-------- Supplied entries

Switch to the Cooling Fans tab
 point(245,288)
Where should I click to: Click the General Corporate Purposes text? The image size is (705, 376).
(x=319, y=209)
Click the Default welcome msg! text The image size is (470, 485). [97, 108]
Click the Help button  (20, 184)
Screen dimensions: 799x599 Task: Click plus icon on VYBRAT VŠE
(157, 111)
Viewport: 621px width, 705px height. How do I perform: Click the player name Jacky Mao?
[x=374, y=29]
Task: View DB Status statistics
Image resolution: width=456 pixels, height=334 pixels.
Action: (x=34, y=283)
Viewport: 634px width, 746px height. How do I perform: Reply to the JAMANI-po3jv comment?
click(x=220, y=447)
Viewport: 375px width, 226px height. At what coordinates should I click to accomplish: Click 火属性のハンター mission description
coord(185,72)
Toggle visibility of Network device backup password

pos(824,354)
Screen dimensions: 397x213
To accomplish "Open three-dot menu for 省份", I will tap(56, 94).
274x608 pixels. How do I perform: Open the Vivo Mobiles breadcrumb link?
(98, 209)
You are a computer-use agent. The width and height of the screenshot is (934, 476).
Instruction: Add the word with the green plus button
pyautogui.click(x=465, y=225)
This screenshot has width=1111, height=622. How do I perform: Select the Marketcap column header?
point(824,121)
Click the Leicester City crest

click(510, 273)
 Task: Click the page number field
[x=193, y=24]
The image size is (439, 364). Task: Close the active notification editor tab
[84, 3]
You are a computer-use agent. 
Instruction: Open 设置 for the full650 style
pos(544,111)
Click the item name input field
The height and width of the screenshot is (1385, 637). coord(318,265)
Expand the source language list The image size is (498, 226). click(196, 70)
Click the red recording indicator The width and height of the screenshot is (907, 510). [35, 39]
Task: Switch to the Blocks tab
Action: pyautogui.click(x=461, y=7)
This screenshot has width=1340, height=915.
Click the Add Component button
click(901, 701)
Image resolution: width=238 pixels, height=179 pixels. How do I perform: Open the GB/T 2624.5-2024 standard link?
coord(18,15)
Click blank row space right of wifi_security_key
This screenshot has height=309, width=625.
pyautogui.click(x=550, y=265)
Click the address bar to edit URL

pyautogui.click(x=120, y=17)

----------------

Work instructions: Copy all of the data above line for line, with no changes.

Problem solution:
Switch to the Cooling Fans tab
 point(245,288)
Where should I click to: Click the General Corporate Purposes text? The image size is (705, 376).
(x=319, y=209)
Click the Default welcome msg! text The image size is (470, 485). [97, 108]
Click the Help button  (20, 184)
Screen dimensions: 799x599 Task: Click plus icon on VYBRAT VŠE
(157, 111)
Viewport: 621px width, 705px height. How do I perform: Click the player name Jacky Mao?
[x=374, y=29]
Task: View DB Status statistics
Image resolution: width=456 pixels, height=334 pixels.
Action: (x=34, y=283)
Viewport: 634px width, 746px height. How do I perform: Reply to the JAMANI-po3jv comment?
click(x=220, y=447)
Viewport: 375px width, 226px height. At what coordinates should I click to accomplish: Click 火属性のハンター mission description
coord(185,72)
Toggle visibility of Network device backup password

pos(824,354)
Screen dimensions: 397x213
To accomplish "Open three-dot menu for 省份", I will tap(56, 94).
274x608 pixels. How do I perform: Open the Vivo Mobiles breadcrumb link?
(98, 209)
You are a computer-use agent. The width and height of the screenshot is (934, 476).
Instruction: Add the word with the green plus button
pyautogui.click(x=465, y=225)
This screenshot has width=1111, height=622. How do I perform: Select the Marketcap column header?
point(824,121)
Click the Leicester City crest

click(510, 273)
 Task: Click the page number field
[x=193, y=24]
The image size is (439, 364). Task: Close the active notification editor tab
[84, 3]
You are a computer-use agent. 
Instruction: Open 设置 for the full650 style
pos(544,111)
Click the item name input field
The height and width of the screenshot is (1385, 637). coord(318,265)
Expand the source language list The image size is (498, 226). click(196, 70)
Click the red recording indicator The width and height of the screenshot is (907, 510). [35, 39]
Task: Switch to the Blocks tab
Action: pyautogui.click(x=461, y=7)
This screenshot has width=1340, height=915.
Click the Add Component button
click(901, 701)
Image resolution: width=238 pixels, height=179 pixels. How do I perform: Open the GB/T 2624.5-2024 standard link?
coord(18,15)
Click blank row space right of wifi_security_key
This screenshot has height=309, width=625.
pyautogui.click(x=550, y=265)
Click the address bar to edit URL

pyautogui.click(x=120, y=17)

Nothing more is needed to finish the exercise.